I don’t know. I’m kind of like a sponge. I’ve noticed this. Seeing as this is not my first language, wherever I am, when I’m in Los Angeles this is how I speak, and when I’m in Canada I find myself saying “aboot” a lot more. And when I’m in Louisiana [in a southern drawl], it kind of starts going in a different directions. Wherever I am, and people around me however they speak, it’s very difficult for me not to do that.  Mark has a very particular way of speaking especially in the movie, and people all around me in the movie were kind of heavy on accents. Sometimes these things just come out. It worked for the movie. Sometimes you’re inner Queens or your inner Brooklyn comes out.

What was it like working with all those big names?
Oh my god. I think I was on a natural high for about three weeks, which was amazing because I don’t do drugs, so when I’m naturally high it’s amazing. I went into the production office and everybody was really nice, because I had a constant smile on my face when I’m there. So I walk in and I see the cast wall and my photo was up there. I went up to it and snuck a photo of it and sent it to my family. It was pretty surreal, is how I can sum that bit up. These people are game changers in our field. Do you know what I mean? That’s why I started crying when I saw the movie, because these are the type of people that you dream about having your name alongside on a project.
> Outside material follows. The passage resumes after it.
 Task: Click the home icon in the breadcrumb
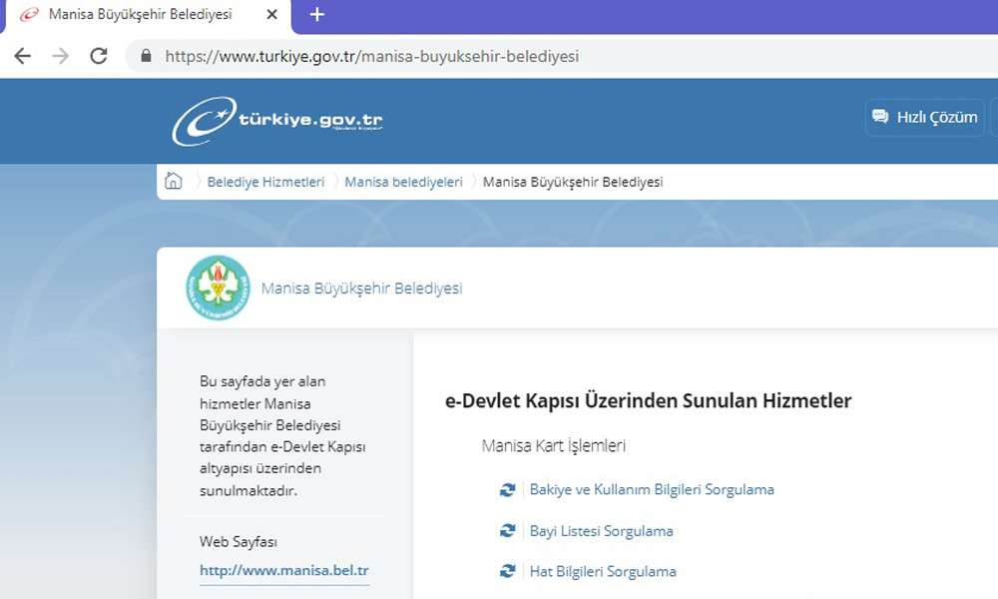coord(174,182)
How was it working with director Allen Hughes, one half of Hughes brothers directing team that brought us Menace II Society and Dead Presidents?
When you come into this town, he’s the kind of director that you dream about meeting. Other than being so aware of the work of the actor and appreciative of the work of the actor, he is so raw and unafraid of taking chances. He’s just a dream, especially for me, because he fights for the things he believes in for his vision. He’s friendly, light, and funny, at the same time. I think it was the best experience I could have possibly had with a director.

You also have a role in the new CW TV show Cult. What’s it like playing an LAPD detective?
This is a funny one. It’s a high concept show, so we have a show within a show. I’m actually playing an actress playing an LAPD detective on the inside show. So I get to have a kind of split personality. It’s interesting because everything on the inside show of Cult is a little heightened. It’s a little bigger than the outside show, because you have to differentiate between the two. The fact that I can walk around with a weapon on my belt is hilarious and amazing at the same time, because I’m Alona walking around. I have curls in my hair and I’m walking around with a weapon. I find that my whole demeanor changes while playing a detective. This is exactly the type of role that makes me remember what I did in the army, and I take from that, because what I do pretty much puts me in the state that I was in when I was in the army.
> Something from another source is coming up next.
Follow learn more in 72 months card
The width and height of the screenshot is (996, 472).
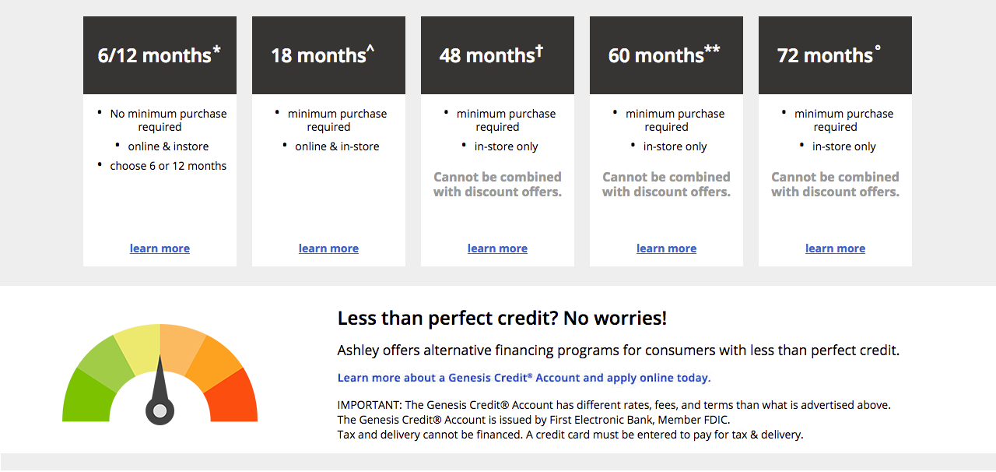835,248
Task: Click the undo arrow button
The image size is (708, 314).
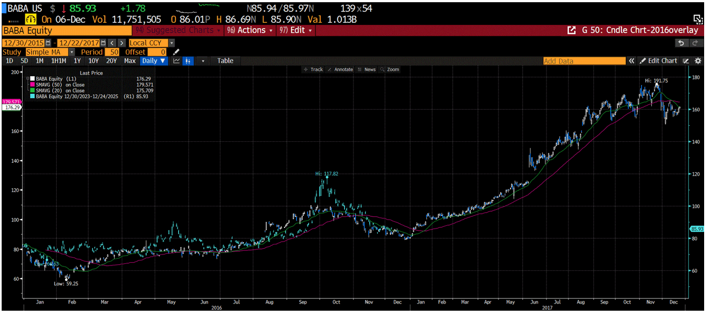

What would your dream role be?
I really should think about the question more for my interviews, because it comes up. I’m kind of a greedy individual. I want not one dream role but a few, because there are so many different types of women in our world and in our society that I potentially want to play. Each role is fun and each role is different. I want to play the girl working in the office as a lawyer, and I want to play the mom, and I want to play the hooker. I’m greedy. What can I say?

I also know that you recorded several songs with Israeli rapper Subliminal. Did you rap on these songs?
No. Well, he rapped, but you know how there’s always the hook? I did a couple of those. It was just fun. That whole world of hip hop was just emerging in Israel and I happened to know a few of those people. I loved hip hop, and I loved R&B. I loved all that music.

I was kind of hoping for a story about how you rap battled Mark Wahlberg on set, but that’s ok.